## The records
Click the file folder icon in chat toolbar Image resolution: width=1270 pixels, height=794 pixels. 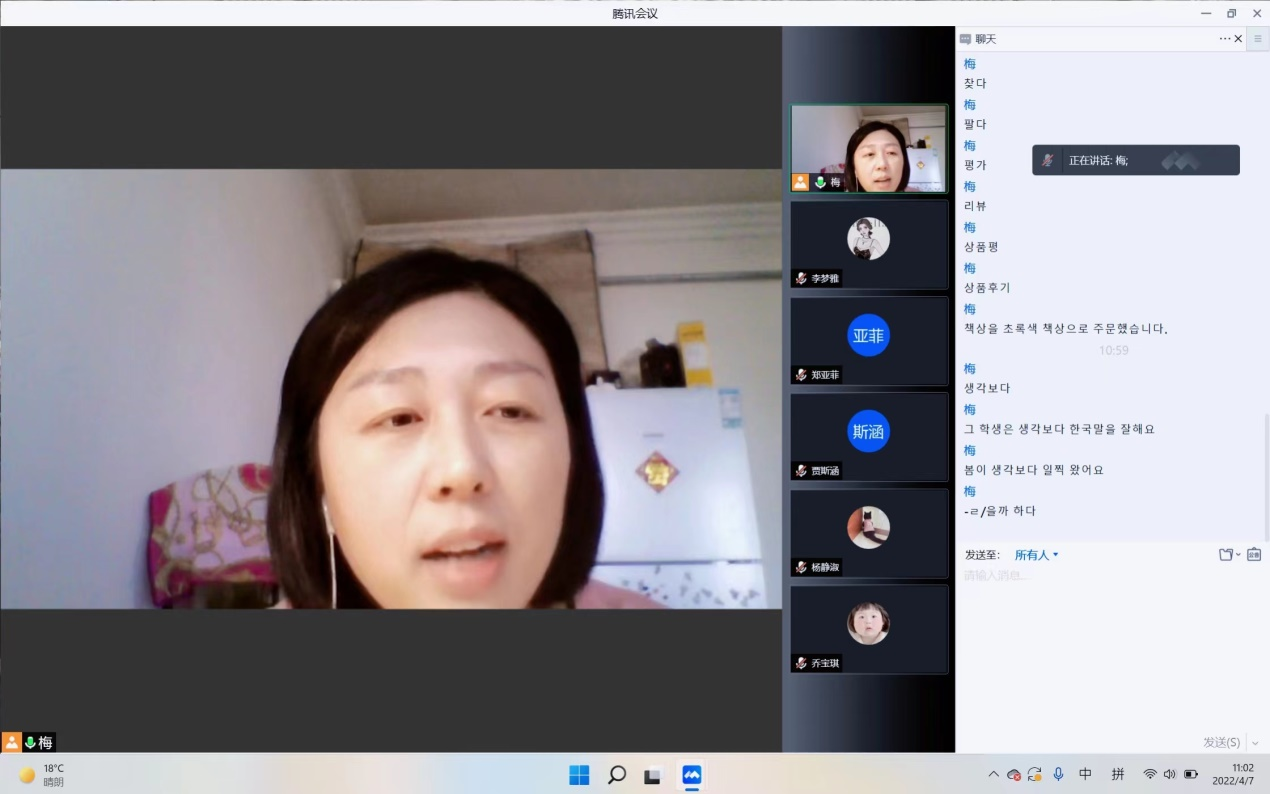pos(1226,554)
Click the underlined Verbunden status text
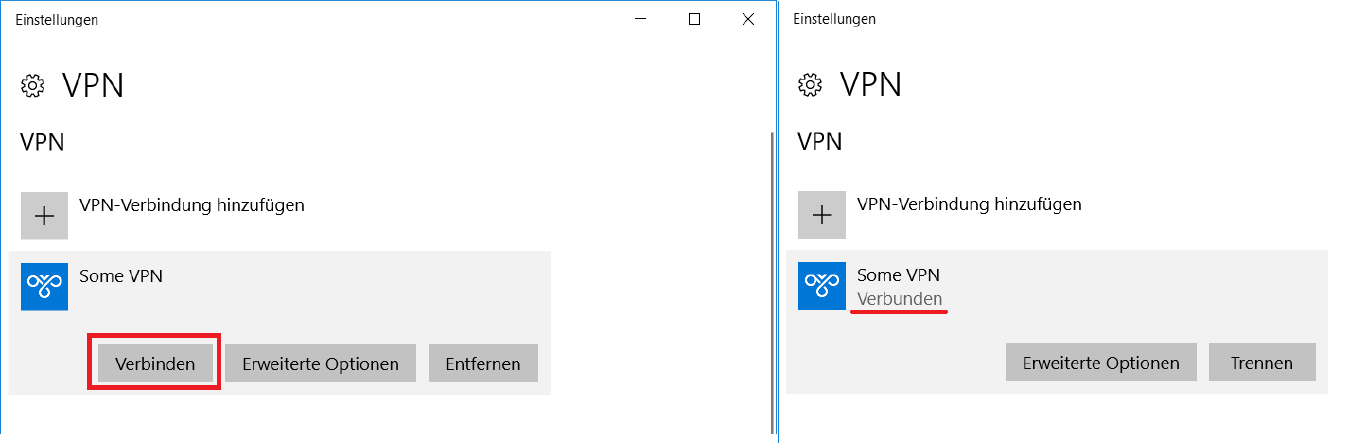 (x=899, y=299)
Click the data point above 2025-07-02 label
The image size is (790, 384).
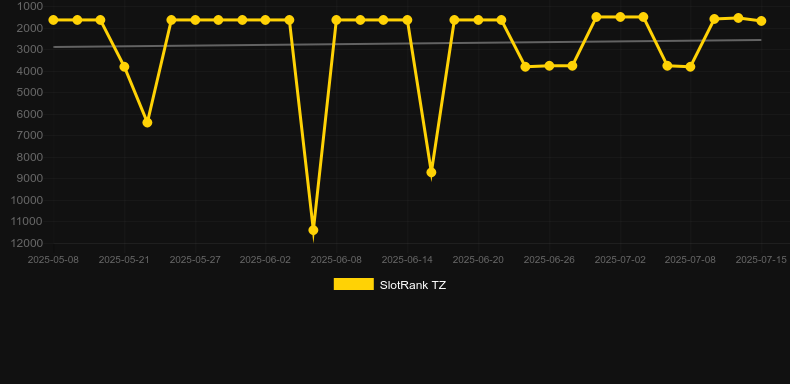click(620, 17)
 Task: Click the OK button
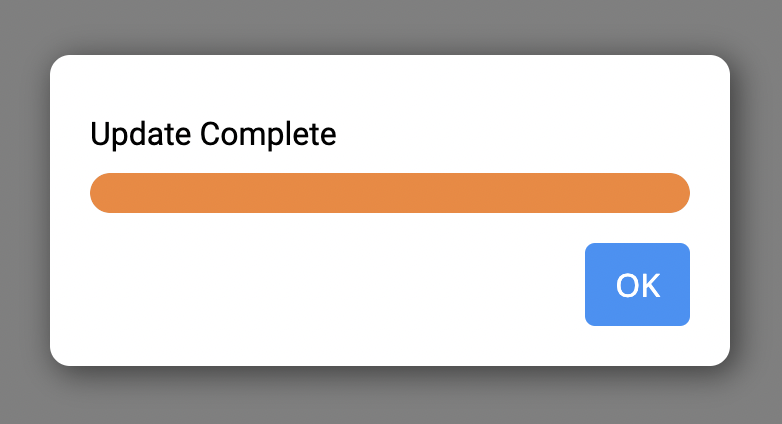(x=637, y=285)
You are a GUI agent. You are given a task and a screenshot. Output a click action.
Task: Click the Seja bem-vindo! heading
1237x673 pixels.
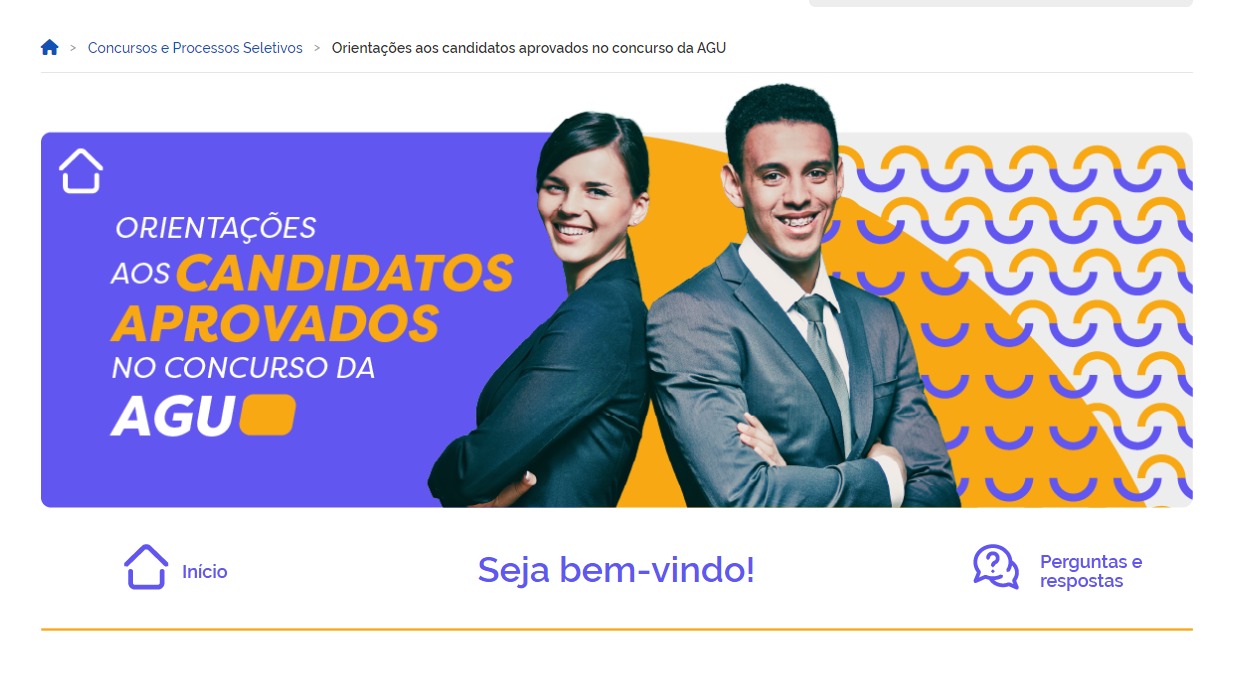[x=616, y=570]
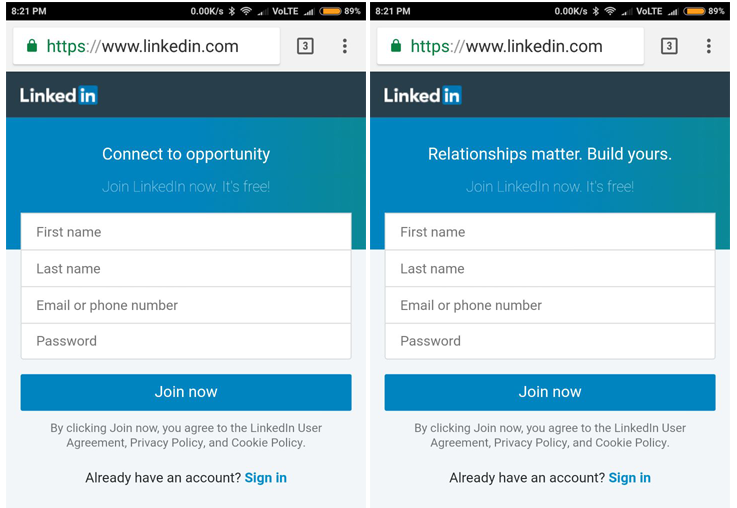
Task: Select Email or phone number field on left
Action: pos(186,305)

## The problem
From the line with "Task: Click the Seja bem-vindo! heading" to the last line above, restate each line word for word, but skip the pictures.

## Response for this exercise
Task: Click the Seja bem-vindo! heading
1237x673 pixels.
[x=616, y=570]
Task: Select Email or phone number field on left
Action: pos(186,305)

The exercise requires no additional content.